Les treize mélodies composées par Serge Garant (1929-1986) entre 1951 et 1956 laissent transparaître les étapes ayant chez lui mené à une première maturité stylistique. Certains auteurs laissent entendre que cette maturité est caractérisée par l’emploi que fait Garant du sérialisme, qui culmine pour la première fois dans le cycle des Caprices (1954). J’ai pour ma part réalisé des analyses de ces treize mélodies, analyses qui me permettent d’ancrer mes conclusions dans l’observation des stratégies compositionnelles récurrentes chez ce compositeur. Je peux de ce fait soutenir que certains des traits stylistiques caractéristiques des quatre Caprices – traits harmoniques, rythmiques, formels – commencent à apparaître dès 1951, et ce, dans des mélodies qui ne sont pas même sérielles. Ces observations faites, il m’est possible de remettre en question les bases sur lesquelles on a jusqu’à aujourd’hui jugé du style de Serge Garant, et de réhabiliter certaines œuvres au catalogue de sa maturité.

The thirteen melodies composed by Serge Garant (1929-1986) between 1951 and 1956 reveal the steps that lead him to a first period of stylistic maturity.
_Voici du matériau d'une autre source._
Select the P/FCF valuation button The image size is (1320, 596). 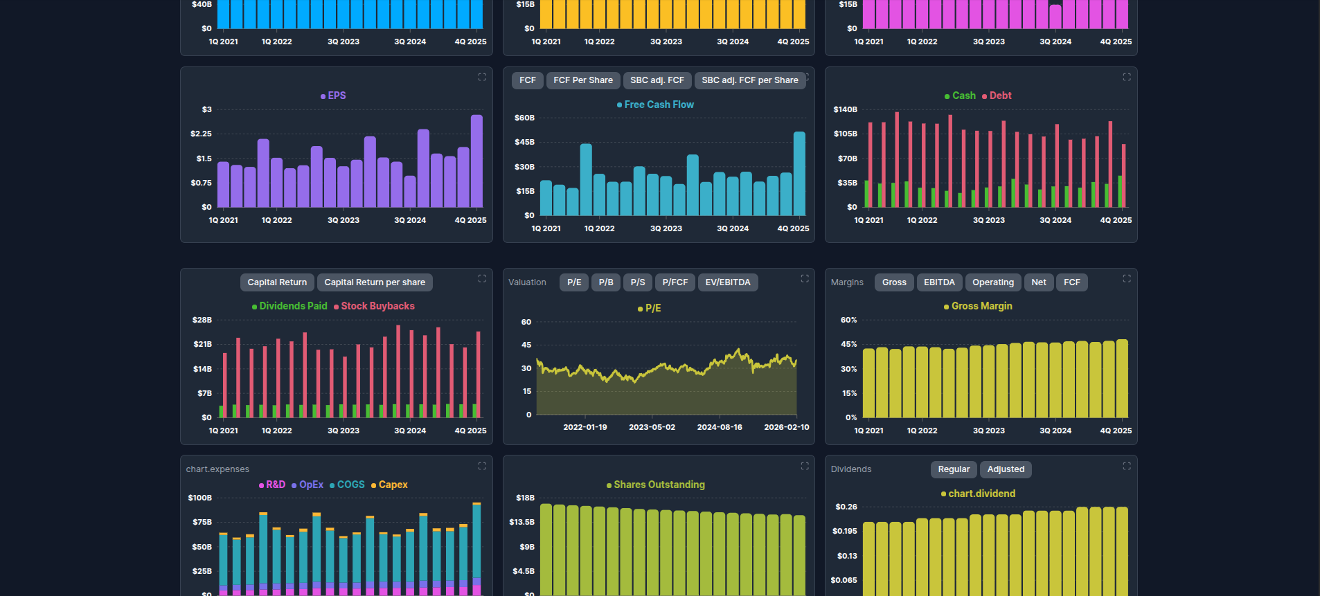[x=675, y=282]
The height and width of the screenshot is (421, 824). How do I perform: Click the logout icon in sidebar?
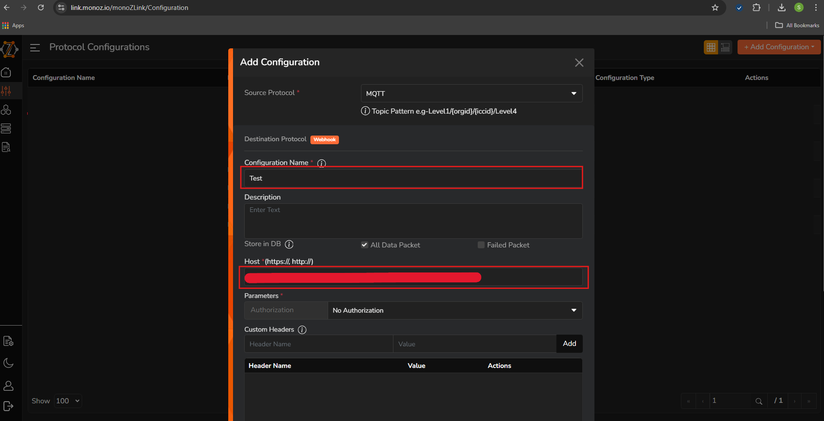click(8, 406)
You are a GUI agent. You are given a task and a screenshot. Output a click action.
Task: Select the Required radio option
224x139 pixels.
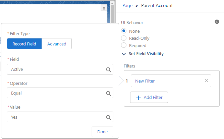[x=124, y=45]
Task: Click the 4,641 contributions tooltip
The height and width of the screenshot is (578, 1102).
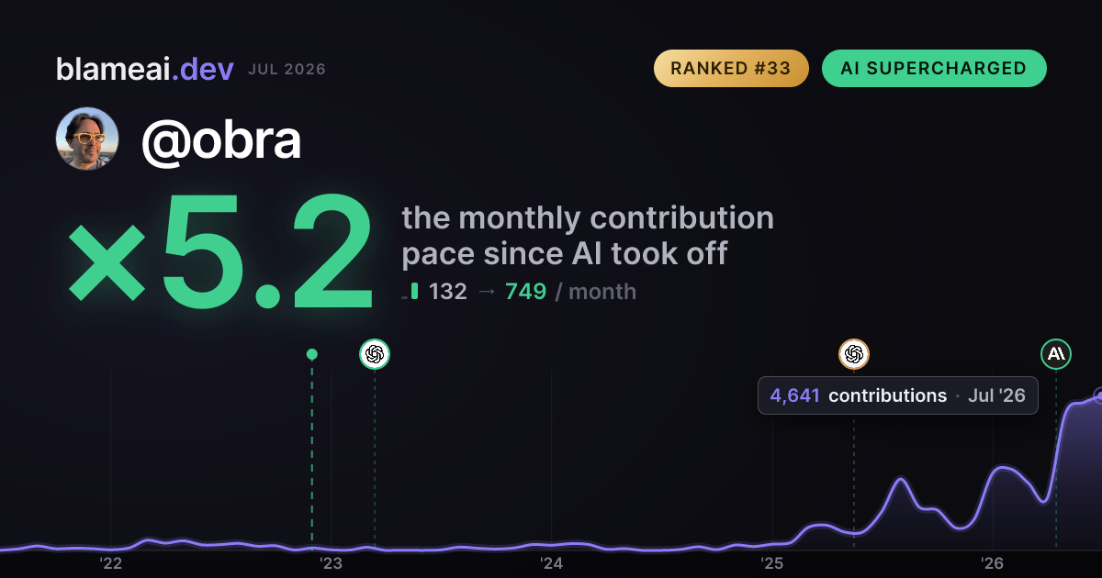Action: pyautogui.click(x=898, y=395)
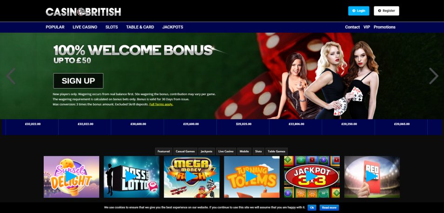Launch Mega Money Rush game
Screen dimensions: 444x213
point(192,177)

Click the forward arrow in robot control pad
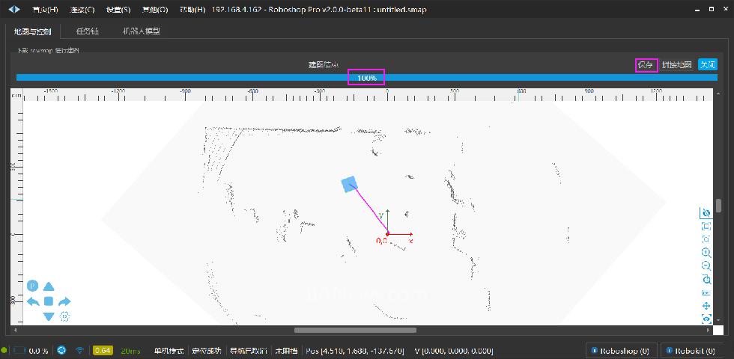[49, 286]
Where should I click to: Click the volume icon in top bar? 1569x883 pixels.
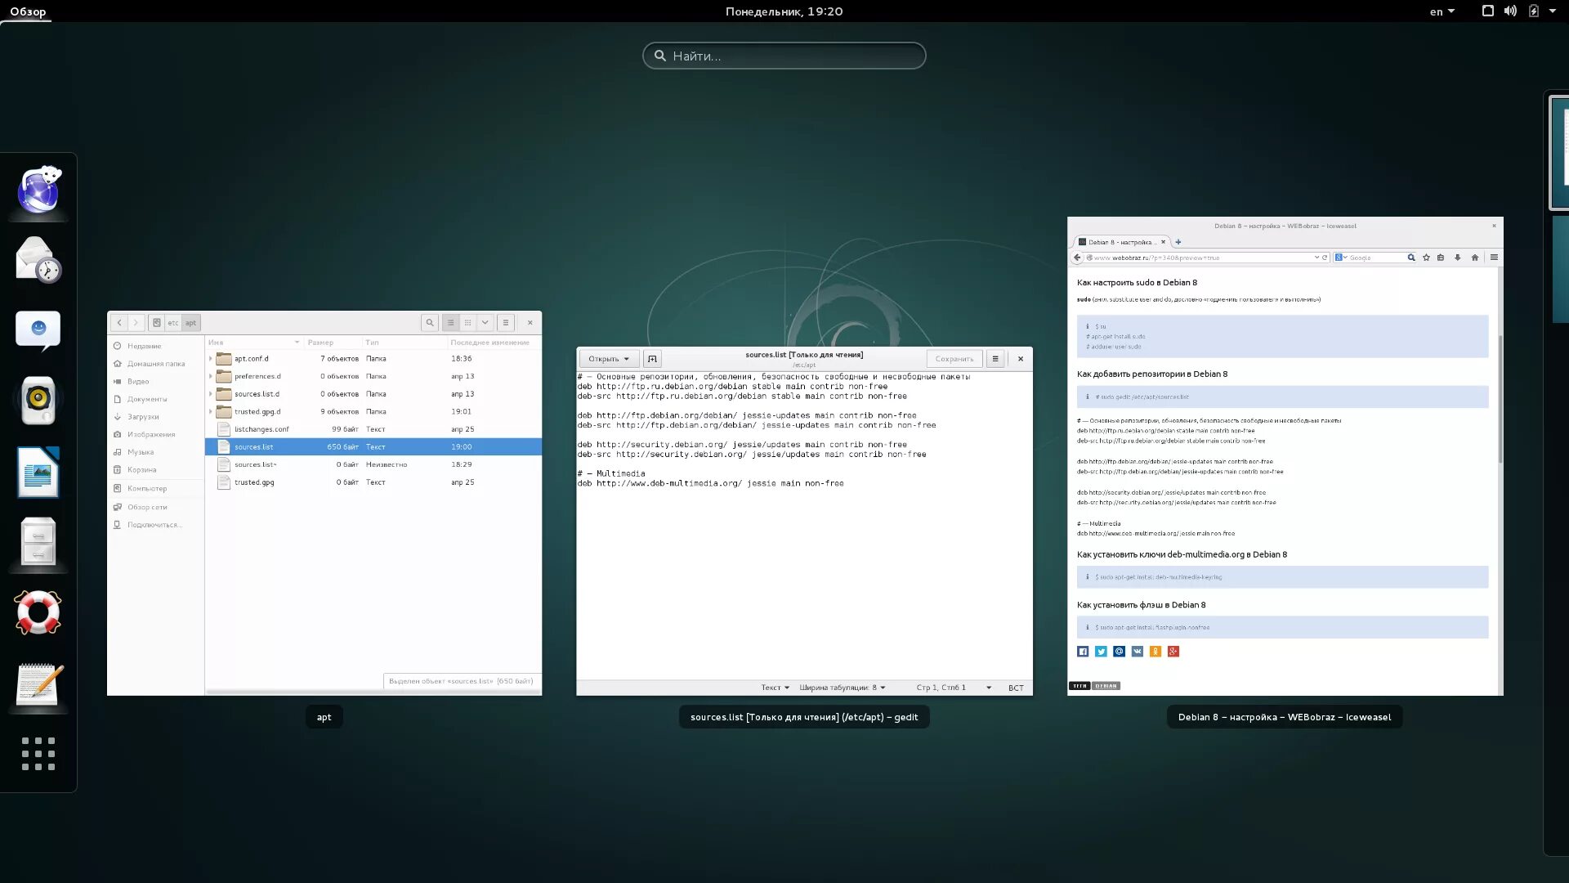1510,11
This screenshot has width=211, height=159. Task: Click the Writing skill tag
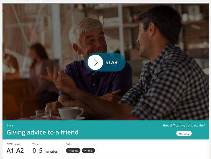88,150
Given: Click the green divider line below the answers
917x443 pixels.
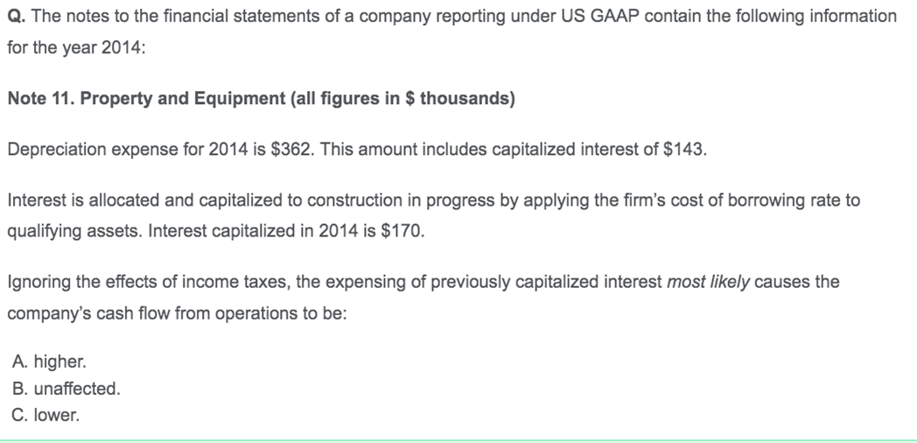Looking at the screenshot, I should point(459,440).
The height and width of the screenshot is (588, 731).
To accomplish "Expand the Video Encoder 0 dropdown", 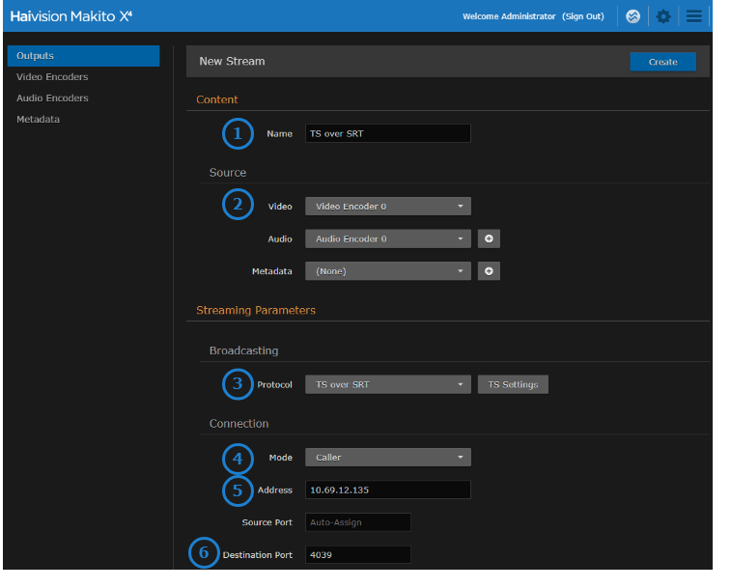I will (x=387, y=207).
Certain authors suggest that this maturity is characterized by Garant’s use of serialism, which peaks for the first time in the song cycle Caprices (1954). I myself have completed the analysis of these thirteen melodies, and these analyses allow me to link my conclusions to observation of this composer’s recurrent compositional strategies. I can therefore make the case that certain characteristic stylistic traits of the four Caprices – harmonic, rhythmic, and formal traits – begin to appear as early as 1951, in melodies that are not even serial. With these observations completed, it is possible for me to challenge the basis on which we have, until now, judged Serge Garant’s style, and to reintegrate certain works to his mature period.